As for your construction example - plenty of bricklayers are sub-contractors and may well be self-employed, meaning their work patterns are already likely to be flexible.

And they are either hourly paid or they quote for specific jobs. The company I work for (almost everyone is employed not a subbie) could accommodate a 4 day working week by taking on extra staff but certainly not at the same pay. Margins are very tight as it is and companies are going under due to the extra costs to employers.

noblegiraffe · 16/12/2019 12:21

But the Labour position was that better access to broadband would be beneficial for the economy.

Indeed. But broadband installation is really expensive. Is free access to broadband that much better for the economy that it is worth the amount Labour would need to spend providing it? They’d have to buy the stuff off Openreach, compensate current providers etc.

And people in the above £80k bracket who are supposed to be paying for this stuff are now getting their broadband for free. So if their extra tax is now paying for their broadband, who is paying for the extra teachers?

And everybody knows what a total fuck up large scale government IT projects are. Who thinks free Labour broadband would be anything but glitchy and shit?

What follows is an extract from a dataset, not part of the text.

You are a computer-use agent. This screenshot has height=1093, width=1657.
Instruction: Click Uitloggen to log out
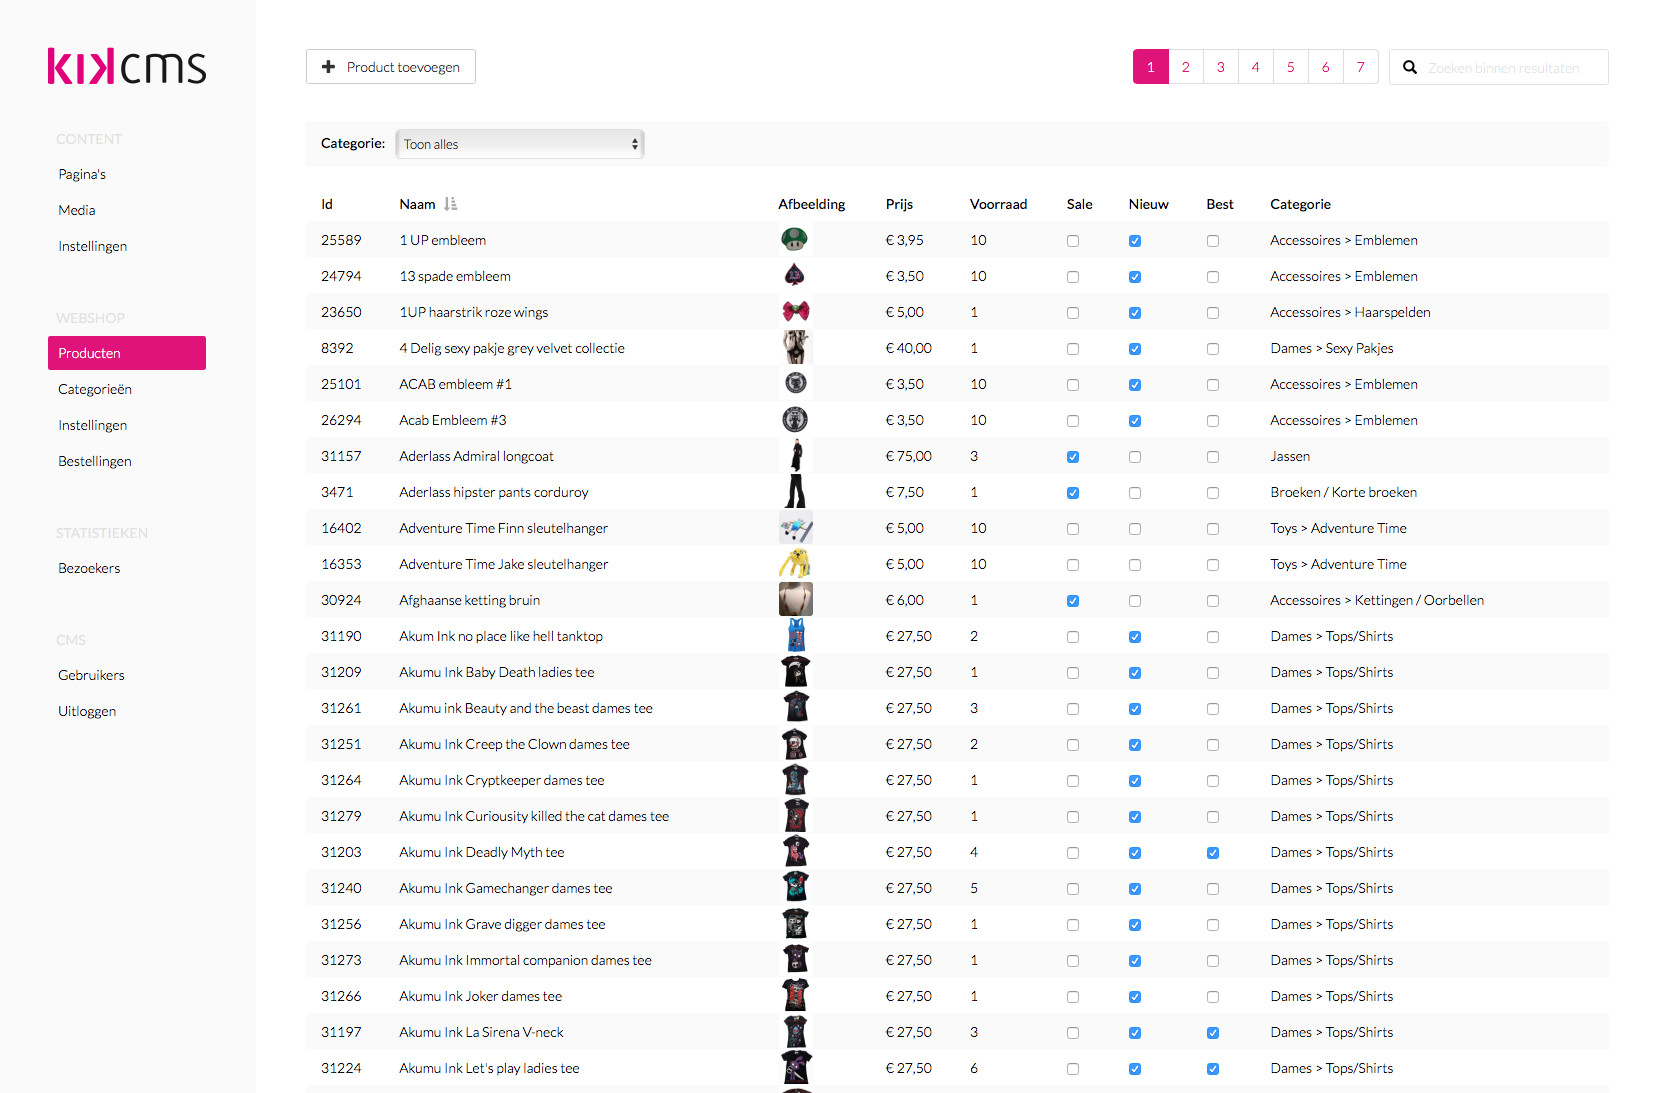[x=87, y=710]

Puzzledandpissedoff · 16/12/2019 12:23

I'd suggest that another factor in Labour's post-2017 decline is that the extreme left, convinced their time was coming, allowed the mask to slip rather too soon. I've worked alongside such as Chris Williamson, seen the way they operate and understand that to most reasonable people their behaviour is anathema

Nor do I accept that Brexit was a major factor, given the closeness of the referendum. To me it simply doesn't compute that such a narrow margin can translate into a major swing against one party's position on the subject

What worries me most, though, is the lack of any real signs that Labour have even begun to address their failure. I appreciate it's painful, but the utter denial we're seeing doesn't bode well for future electability, far less for them being an effective opposition in the meantime

Waspnest · 16/12/2019 12:24

Most of the money accumulated by elderly people alive today is due to the ridiculous rise in house prices so actually no tax has been paid on it. You must be aware of that surely?